Bush emitió ayer una declaración para explicar los argumentos de su decisión. «Lo he vetado porque este proyecto de ley dirigirá el sistema de salud de este país en la dirección errónea», dijo el mandatario, quien se refirió a los perjuicios que ocasionaría esta medida a las aseguradoras privadas.
«Bajo esta ley, la cobertura que prestan las compañías de salud privadas a muchos niños se verá desplazada por la cobertura pública. Si esta ley es implementada,uno de cada tres niños cambiará su cobertura privada por la pública», advirtió.
El presidente lamentó, además, que los promotores de la ley no hayan aclarado totalmente cómo financiarán el sobrecosto de la atención sanitaria, al señalar que provocará un encarecimiento de los impuestos para los trabajadores.
La cuestión es ahora saber si los demócratas podrán reunir suficientes republicanos para contrarrestar el veto a la SCHIP. Aunque nunca estuvieron tan cerca de lograrlo, parece difícil que alcancen en la Cámara de Representantes los dos tercios de los votos necesarios. La Casa Blanca tuvo que defenderse de la oposición, que la criticó por negar a ampliar la cobertura sanitaria infantil, cuando está destinando cientos de miles de millones de dólares a la impopular guerra en Irak.
«Eso es como mezclar naranjas y manzanas», dijo al respecto la portavoz de la Casa Blanca, Dana Perino, quien aseguró que «la primera y principal responsabilidad del presidente es lograr que los estadounidenses estén seguros, y eso incluye a los niños».
En declaraciones a la prensa, Perino se quejó de que los demócratas tramitaron un proyecto de ley a sabiendas de que nacía muerto, y mostró su esperanza en que la Casa Blanca y los legisladores se sienten a negociar.

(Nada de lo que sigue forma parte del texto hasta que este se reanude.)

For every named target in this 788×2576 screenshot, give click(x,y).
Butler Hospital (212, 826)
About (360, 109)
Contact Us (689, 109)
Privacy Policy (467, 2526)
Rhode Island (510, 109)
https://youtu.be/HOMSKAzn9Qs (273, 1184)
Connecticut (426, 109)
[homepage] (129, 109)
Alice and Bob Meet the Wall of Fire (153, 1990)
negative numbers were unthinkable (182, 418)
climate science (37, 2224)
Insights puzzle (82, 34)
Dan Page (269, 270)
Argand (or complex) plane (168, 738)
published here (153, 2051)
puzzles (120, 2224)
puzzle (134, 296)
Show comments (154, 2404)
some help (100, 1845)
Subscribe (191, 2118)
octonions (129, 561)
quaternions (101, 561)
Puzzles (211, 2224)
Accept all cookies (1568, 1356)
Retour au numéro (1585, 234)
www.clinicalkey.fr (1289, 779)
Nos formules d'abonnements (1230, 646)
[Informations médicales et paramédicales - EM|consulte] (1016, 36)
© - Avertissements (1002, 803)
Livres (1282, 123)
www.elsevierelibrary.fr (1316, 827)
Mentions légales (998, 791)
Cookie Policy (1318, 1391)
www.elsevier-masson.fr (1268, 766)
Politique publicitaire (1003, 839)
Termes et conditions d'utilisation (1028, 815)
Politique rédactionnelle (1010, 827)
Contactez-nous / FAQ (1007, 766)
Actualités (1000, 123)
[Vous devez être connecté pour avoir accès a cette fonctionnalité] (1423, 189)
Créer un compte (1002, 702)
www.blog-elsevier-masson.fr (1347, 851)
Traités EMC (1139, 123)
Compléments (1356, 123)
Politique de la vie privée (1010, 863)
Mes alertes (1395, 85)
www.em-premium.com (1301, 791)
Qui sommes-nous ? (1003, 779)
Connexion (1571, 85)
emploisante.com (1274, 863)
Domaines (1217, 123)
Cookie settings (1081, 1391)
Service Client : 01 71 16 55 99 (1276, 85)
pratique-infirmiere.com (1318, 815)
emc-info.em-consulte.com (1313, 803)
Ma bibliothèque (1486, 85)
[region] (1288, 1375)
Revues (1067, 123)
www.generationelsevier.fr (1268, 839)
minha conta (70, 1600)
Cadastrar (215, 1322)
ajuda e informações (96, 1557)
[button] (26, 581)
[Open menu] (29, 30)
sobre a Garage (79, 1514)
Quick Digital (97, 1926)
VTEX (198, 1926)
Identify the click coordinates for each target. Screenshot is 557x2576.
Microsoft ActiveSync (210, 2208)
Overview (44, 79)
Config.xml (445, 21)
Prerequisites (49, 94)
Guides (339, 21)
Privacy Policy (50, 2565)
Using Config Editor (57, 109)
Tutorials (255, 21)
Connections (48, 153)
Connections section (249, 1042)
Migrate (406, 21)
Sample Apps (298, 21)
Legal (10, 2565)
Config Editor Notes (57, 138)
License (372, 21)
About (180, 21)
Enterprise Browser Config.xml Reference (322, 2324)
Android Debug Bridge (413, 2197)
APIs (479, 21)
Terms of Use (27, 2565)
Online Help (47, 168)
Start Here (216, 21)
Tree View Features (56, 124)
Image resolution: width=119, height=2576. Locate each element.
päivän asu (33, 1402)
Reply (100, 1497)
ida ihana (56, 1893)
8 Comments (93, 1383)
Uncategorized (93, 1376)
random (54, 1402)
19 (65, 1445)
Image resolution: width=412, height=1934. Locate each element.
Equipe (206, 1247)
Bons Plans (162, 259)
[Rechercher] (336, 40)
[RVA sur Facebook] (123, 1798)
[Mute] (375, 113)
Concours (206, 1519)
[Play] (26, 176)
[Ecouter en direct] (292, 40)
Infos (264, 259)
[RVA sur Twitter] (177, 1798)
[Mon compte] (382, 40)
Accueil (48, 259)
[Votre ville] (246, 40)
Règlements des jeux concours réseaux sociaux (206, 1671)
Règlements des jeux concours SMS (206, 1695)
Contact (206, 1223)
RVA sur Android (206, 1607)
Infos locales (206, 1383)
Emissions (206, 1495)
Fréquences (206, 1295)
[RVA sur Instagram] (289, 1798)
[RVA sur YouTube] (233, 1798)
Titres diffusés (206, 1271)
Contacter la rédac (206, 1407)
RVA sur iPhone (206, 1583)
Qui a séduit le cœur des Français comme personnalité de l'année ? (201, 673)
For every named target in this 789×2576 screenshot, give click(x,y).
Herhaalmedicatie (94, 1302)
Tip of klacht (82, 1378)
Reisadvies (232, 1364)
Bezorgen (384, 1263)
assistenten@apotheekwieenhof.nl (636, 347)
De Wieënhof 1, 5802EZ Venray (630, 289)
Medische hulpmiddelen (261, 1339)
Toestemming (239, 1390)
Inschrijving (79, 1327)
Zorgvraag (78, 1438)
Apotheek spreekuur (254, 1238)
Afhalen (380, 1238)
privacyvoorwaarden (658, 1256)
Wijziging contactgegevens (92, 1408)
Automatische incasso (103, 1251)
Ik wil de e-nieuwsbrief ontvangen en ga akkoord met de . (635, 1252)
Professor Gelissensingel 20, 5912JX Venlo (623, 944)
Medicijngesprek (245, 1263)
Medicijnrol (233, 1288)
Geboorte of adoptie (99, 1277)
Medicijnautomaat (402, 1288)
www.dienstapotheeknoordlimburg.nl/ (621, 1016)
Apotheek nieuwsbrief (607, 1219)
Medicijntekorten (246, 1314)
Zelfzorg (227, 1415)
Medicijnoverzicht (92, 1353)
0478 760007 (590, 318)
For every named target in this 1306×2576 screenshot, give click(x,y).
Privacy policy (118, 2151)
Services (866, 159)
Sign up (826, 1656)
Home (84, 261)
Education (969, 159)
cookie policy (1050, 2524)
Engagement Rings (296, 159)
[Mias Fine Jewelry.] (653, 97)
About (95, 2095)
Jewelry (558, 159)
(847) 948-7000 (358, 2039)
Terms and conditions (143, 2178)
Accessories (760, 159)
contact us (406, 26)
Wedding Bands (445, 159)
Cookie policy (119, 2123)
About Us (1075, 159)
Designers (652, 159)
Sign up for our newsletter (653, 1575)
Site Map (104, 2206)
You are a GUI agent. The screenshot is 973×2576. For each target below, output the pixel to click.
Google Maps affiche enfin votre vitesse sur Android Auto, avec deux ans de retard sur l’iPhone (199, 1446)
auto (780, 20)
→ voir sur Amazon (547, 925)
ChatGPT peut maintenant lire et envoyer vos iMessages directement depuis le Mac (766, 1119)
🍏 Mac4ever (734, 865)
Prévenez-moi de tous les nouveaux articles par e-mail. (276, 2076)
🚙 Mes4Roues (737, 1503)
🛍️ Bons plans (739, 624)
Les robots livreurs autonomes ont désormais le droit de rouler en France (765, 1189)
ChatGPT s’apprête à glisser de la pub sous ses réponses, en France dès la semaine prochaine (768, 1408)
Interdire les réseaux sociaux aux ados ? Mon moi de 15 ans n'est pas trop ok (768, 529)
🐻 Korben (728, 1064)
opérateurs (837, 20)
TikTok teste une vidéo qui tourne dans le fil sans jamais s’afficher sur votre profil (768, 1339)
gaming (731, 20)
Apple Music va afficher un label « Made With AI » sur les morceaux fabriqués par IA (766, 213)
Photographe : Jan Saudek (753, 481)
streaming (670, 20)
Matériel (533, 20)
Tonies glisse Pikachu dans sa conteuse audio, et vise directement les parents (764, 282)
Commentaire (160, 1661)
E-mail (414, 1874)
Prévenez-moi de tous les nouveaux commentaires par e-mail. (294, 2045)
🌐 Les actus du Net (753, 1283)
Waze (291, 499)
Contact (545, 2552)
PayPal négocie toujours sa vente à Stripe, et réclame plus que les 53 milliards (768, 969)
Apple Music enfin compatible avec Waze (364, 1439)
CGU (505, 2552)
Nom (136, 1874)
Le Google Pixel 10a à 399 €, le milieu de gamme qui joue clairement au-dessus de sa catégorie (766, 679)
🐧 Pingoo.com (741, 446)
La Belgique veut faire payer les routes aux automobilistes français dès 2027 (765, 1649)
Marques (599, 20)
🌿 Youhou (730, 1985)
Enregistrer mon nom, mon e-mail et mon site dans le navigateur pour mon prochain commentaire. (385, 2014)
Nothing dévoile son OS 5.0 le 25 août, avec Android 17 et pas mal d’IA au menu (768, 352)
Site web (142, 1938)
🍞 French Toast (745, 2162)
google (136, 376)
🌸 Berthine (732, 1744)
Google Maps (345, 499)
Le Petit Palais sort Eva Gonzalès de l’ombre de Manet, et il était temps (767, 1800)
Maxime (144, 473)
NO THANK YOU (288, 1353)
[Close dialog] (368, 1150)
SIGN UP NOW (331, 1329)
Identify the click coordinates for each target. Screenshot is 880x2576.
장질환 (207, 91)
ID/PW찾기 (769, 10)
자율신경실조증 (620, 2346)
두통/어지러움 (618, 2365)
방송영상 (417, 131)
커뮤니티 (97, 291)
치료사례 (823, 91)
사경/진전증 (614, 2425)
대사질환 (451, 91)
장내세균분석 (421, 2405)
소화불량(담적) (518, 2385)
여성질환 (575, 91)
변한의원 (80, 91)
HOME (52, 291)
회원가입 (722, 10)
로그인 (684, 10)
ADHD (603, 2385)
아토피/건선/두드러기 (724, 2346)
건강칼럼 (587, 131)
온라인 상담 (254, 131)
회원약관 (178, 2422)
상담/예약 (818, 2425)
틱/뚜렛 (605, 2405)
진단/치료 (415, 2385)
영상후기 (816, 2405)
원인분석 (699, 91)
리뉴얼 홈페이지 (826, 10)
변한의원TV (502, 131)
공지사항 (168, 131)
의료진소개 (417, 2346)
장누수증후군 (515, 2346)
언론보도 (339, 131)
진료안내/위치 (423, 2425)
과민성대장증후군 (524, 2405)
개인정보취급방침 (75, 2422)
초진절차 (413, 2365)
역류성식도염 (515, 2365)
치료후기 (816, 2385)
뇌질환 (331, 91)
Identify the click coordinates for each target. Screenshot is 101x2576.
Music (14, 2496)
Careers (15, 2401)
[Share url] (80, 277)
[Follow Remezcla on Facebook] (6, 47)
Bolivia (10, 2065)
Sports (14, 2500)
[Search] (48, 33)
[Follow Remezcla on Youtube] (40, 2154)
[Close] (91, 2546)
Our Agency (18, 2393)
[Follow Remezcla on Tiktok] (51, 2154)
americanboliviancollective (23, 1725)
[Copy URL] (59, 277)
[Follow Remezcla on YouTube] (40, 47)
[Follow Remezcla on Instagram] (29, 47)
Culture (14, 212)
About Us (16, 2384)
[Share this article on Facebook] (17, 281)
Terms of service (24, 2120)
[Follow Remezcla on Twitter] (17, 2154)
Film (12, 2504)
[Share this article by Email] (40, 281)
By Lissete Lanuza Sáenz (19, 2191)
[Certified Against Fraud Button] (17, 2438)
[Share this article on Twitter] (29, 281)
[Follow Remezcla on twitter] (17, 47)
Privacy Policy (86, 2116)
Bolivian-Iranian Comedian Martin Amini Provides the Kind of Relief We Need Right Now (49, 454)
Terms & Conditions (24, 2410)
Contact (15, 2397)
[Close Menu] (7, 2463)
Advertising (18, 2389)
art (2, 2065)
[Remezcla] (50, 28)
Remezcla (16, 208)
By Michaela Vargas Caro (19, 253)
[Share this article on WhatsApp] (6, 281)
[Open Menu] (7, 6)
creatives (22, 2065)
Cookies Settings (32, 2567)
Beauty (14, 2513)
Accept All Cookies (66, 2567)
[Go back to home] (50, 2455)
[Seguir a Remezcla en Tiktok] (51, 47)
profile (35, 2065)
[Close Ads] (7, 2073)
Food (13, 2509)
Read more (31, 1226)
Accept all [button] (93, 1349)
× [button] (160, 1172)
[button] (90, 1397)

Este veto es el cuarto que impone Bush desde que accedió a la presidencia hace siete años, si bien pasó los primeros cinco años y medio de su administración -con mayoría republicana en el Congresosin ejercer este poder ni una sola vez. Dos de los tres vetos anteriores de Bush estaban relacionados con la dotación de fondos para la investigación con células madre, en tanto que el tercero estaba vinculado a los presupuestos de la guerra de Irak.
El anterior caso de un mandatario que pasó un mandato entero sin vetar ni una sola ley es el de John Quincy Adams, que presidió el país entre 1825 y 1829.